* _Do this_:
Copy the items below word for word, beginning with the first line and ending with the line that contains "pyautogui.click(x=99, y=45)". Leave out the pictures.

* _Record set_:
^^^^
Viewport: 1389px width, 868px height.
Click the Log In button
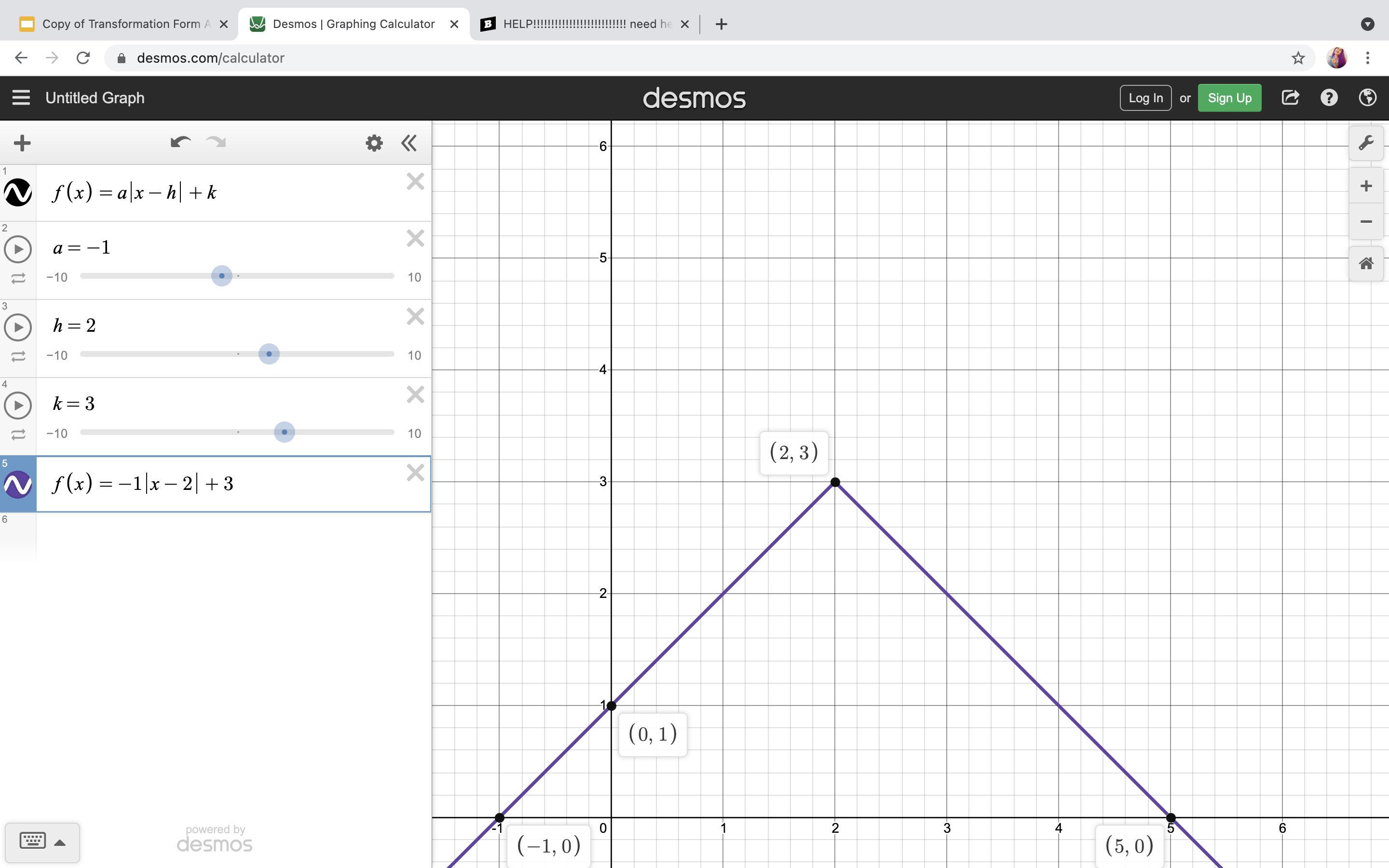(1145, 97)
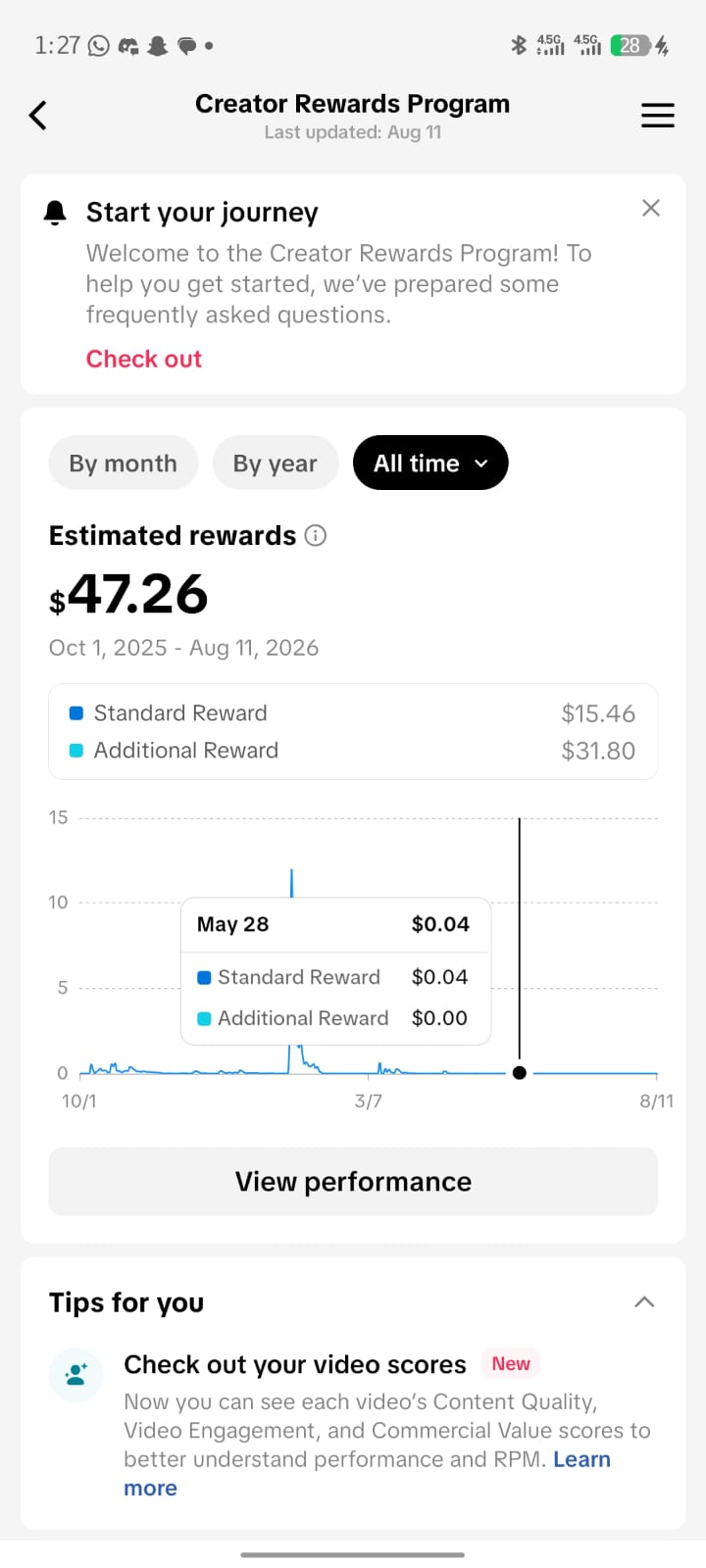Tap the WhatsApp status bar icon
This screenshot has height=1568, width=706.
pyautogui.click(x=99, y=45)
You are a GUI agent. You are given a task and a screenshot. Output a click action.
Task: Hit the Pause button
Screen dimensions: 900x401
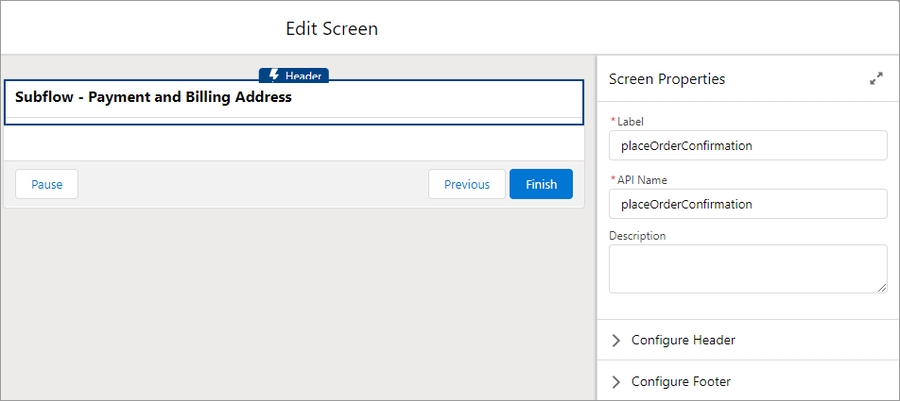pyautogui.click(x=47, y=184)
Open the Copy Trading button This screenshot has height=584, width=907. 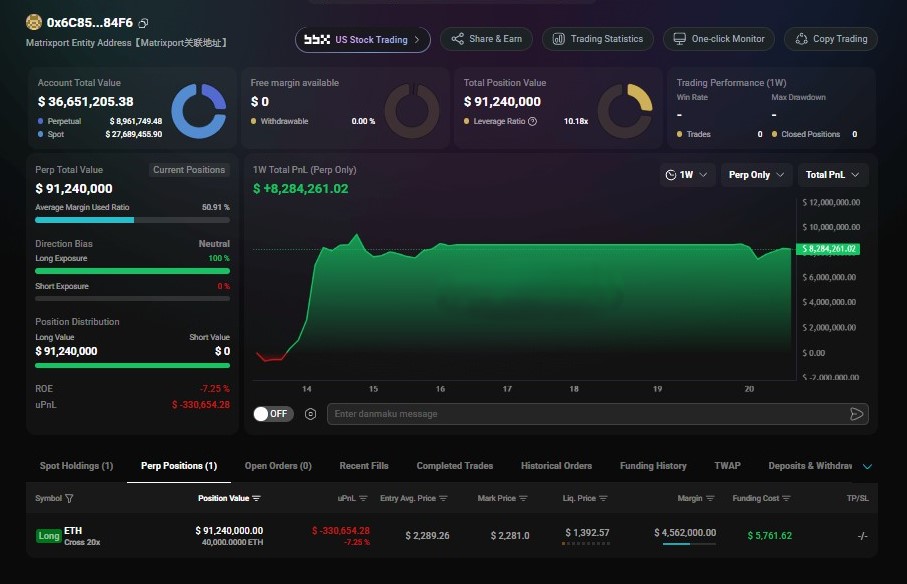831,39
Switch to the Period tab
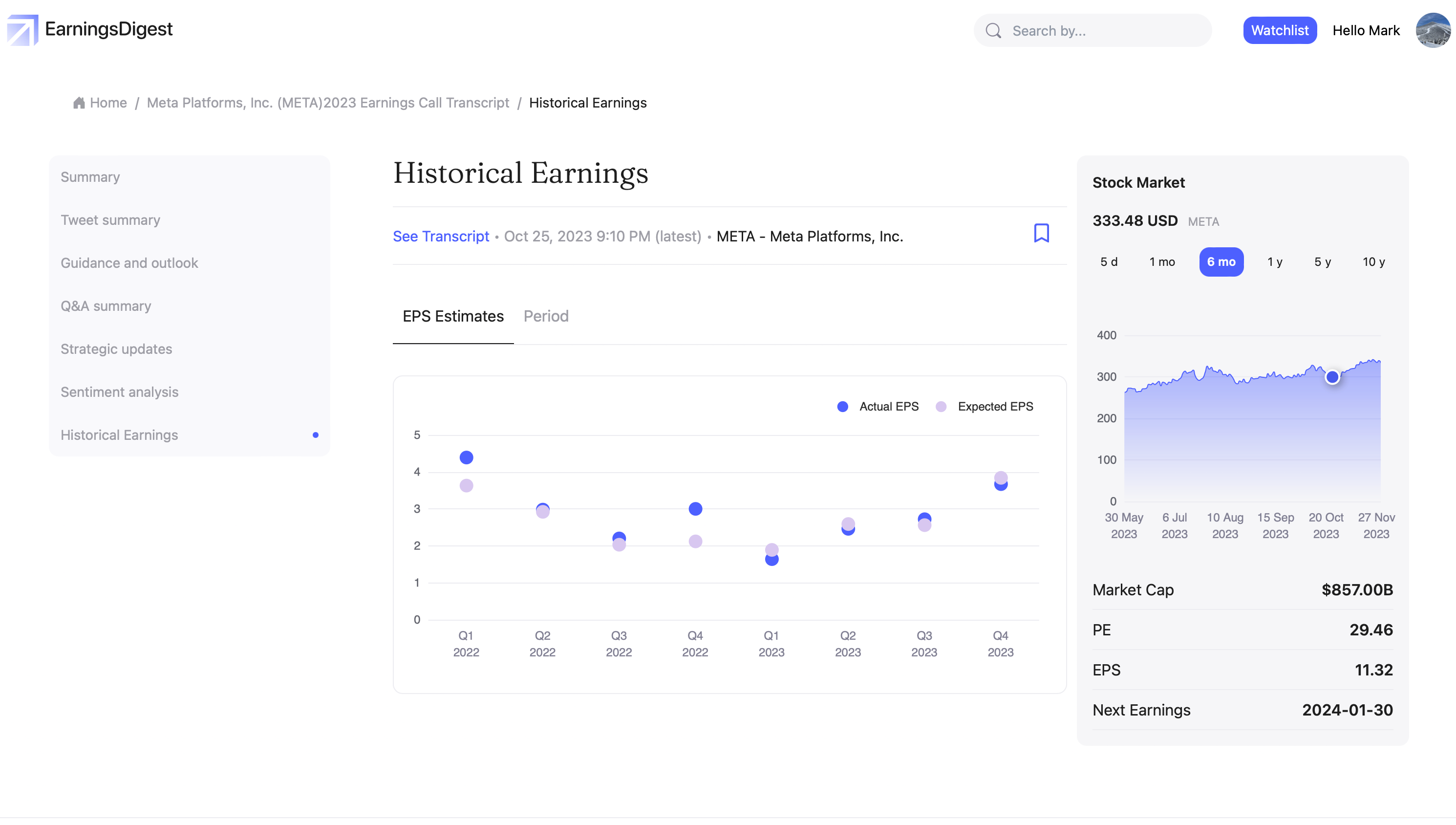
^^^^
* _Completed task_:
Viewport: 1389px width, 868px height.
Click the Log In button
(1145, 97)
Tap the WhatsApp status bar icon
This screenshot has height=1568, width=706.
pyautogui.click(x=99, y=45)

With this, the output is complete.